I came across this in a used bookstore here in Jerusalem. The film is still my favourite thing to watch. I’ve never read the entire novel, and I thought it was fitting for a guy who isn’t religious to buy a copy of “Contact” in the most religious city in the world. I decided to have a relaxing afternoon, sitting in front of the Western Wall, with the Dome of the Rock in the background, reading a brilliant story about contact with alien civilizations.
Atheists are usually accused of not believing in anything, but this story and all of its ideas certainly offer more than enough for me. Not that the religions have it all wrong as far as living life goes, but even those concepts don’t require anything supernatural. All of that stuff comes later, in dogma, and it’s interesting to see people here put that part of their religious teaching aside in order to get along and live in relative peace.
I just flew into Tel Aviv, and at the moment I’m just hanging out in the airport waiting until I can go and meet my Couchsurfing host for this weekend. I was questioned by security immediately as I stepped off the airplane. I was questioned at passport control. I’ve been questioned three times by different security people during the eight hours I’ve been here.
It’s nothing invasive. Just the basics. “Passport please”. “Where are you going?” “What are you waiting for?” “Why did you take some pictures?” “Where do you live?” They’ve been perfectly polite each time, and they obviously have their eyes on everyone constantly, but otherwise you don’t see these people. Oh, they’re walking around…somewhere, but the airport is perfectly peaceful.
That’s how you do security. Identify potential threats and confront them right away. Don’t have gangs of uniformed, walking ego trips strolling through the departures lounge looking like they should have a job to do. Don’t treat everyone the same, because we clearly aren’t. It’s not politically correct, but it works.
What a great city. I came here with no expectations, which I think is usually the best way to go, and I’ve been pleasantly surprised with how comfortable and interesting the place is. Turkey is going to be right near the top of my “I want to go back” list. Still, after a little over five months, I’m ready to leave Europe. Everything here feels familiar now, so it’s time for a change of scenery.
I’ve also been really glad to be back in a hostel again after a couple of weeks of almost completely solo travel. The Greek islands and Southwest Turkey were nice, but having to stay alone in cheap hotels has made me appreciate how good it feels to have some company around. They may start out as strangers, but hostel friendships are made quickly. It’s amazing to see how little time it takes for people to connect. This whole experience has certainly made me feel more open to that process than I ever was at home.
At this stage I’m ready to stop travelling alone. It’s been a great experience, but I find more and more than I want to be able to share it. Meeting new friends for a few days is fun and exciting, but nothing compares to the connection we feel with relationships that are years or decades old. I’ve always known that in my mind, but actually experiencing it has been so important.

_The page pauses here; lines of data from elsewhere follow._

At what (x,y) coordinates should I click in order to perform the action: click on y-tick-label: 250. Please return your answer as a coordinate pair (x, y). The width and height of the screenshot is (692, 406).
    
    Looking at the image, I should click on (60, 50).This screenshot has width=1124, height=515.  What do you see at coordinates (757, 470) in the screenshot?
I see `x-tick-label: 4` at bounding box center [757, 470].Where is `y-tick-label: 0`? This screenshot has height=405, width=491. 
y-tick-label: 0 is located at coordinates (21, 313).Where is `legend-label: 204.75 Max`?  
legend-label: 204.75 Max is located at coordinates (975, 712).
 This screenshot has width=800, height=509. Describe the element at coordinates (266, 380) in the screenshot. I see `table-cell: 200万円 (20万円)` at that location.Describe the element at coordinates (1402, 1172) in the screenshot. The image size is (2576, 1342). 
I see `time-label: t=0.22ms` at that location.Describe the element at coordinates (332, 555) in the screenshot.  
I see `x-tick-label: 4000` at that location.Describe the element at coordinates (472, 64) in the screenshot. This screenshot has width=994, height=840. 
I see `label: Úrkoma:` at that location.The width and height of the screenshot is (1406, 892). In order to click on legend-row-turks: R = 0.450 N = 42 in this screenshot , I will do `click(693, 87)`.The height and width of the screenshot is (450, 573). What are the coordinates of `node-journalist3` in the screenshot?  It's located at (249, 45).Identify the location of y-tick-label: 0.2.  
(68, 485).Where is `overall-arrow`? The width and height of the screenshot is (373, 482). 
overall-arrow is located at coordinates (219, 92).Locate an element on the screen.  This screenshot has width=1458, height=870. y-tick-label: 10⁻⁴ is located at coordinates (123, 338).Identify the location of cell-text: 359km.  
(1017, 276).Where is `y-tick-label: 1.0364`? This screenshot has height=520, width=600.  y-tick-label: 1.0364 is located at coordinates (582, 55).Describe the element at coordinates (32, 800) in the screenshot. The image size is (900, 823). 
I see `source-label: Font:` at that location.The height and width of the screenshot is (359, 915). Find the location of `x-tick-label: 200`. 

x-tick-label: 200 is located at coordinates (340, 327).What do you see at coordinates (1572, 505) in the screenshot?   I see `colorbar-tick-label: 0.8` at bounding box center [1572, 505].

One last thing for now. Dragging a broken heart around the world is not something I recommend. Do avoid it if you can.
Even though I haven’t been listening to new tracks for a few months, I honestly can’t imagine anything supplanting Darren Porter’s “Spellbound” as my favourite track of 2013. A bit of that classic Trance sound and a lot of modern energy, but without losing the emotional side. There’s nothing like uplifting Trance :)
It’s 2014 and I’m still travelling. It’s been a long time since Ireland, my last post here. Since then I’ve been through Scotland, Northern England, flew to Ibiza, visited Barcelona and the Cote d’Azur, Paris, Vimy Ridge, Holland, Germany, Vienna, and Budapest. I found some great new friends in the Balkans, went to Italy, and I’ve spent the last two weeks in Greece with family.
It’s been an amazing trip so far. Lots of great times, and down days. I certainly haven’t felt like writing very much over the past few months, and I’m not sure yet how much I’ll want to write in the months ahead.
Moving constantly can be exciting, but it’s gotten tiring lately, and the idea of looking up more travel routes, hostels and hotels, countries and places to see…it’s not as appealing now as when I started. By the time I leave Greece in almost a week I’ll have been away from home and mostly on my own for five months. I’m not ready to go back yet, but I can feel that desire creeping in. I think that eventually, I’ll want to go home more than I’ll want to keep travelling, which was my entire goal in the first place.
Travelling alone makes one realize how important it is to have people around one cares for. Places can be amazing, interesting, and beautiful, but are ultimately empty. Travelling can be fun, exciting, and inspiring, but happiness is only found in friends, family, and loved ones.